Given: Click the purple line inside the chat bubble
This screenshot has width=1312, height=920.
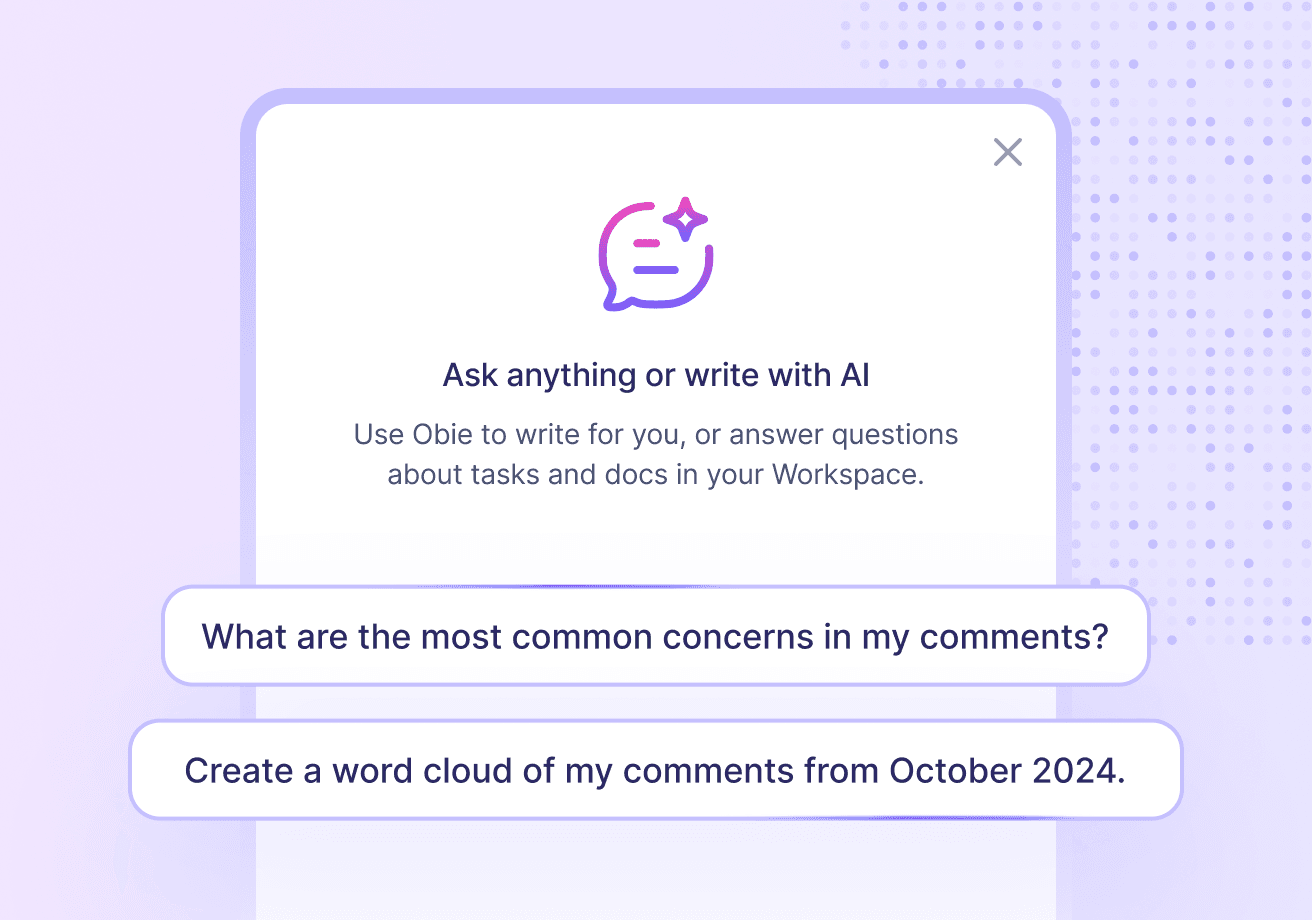Looking at the screenshot, I should (x=656, y=269).
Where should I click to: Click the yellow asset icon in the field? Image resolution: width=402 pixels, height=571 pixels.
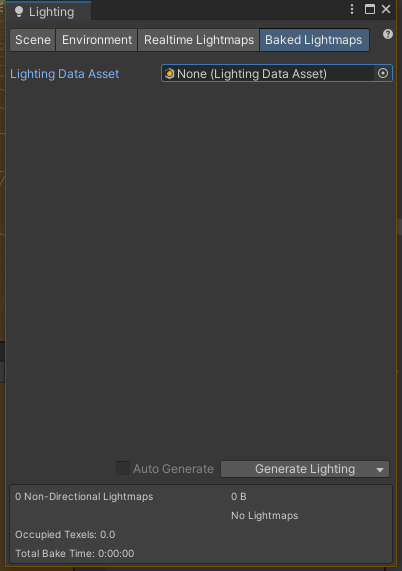click(x=169, y=74)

_How to complete this task_
Take the listing above and retype it exactly. Its pictures are to be omitted.

_Task output_
Given: Click the purple line inside the chat bubble
This screenshot has width=1312, height=920.
Looking at the screenshot, I should (x=656, y=269).
Where should I click to: Click the yellow asset icon in the field? Image resolution: width=402 pixels, height=571 pixels.
click(x=169, y=74)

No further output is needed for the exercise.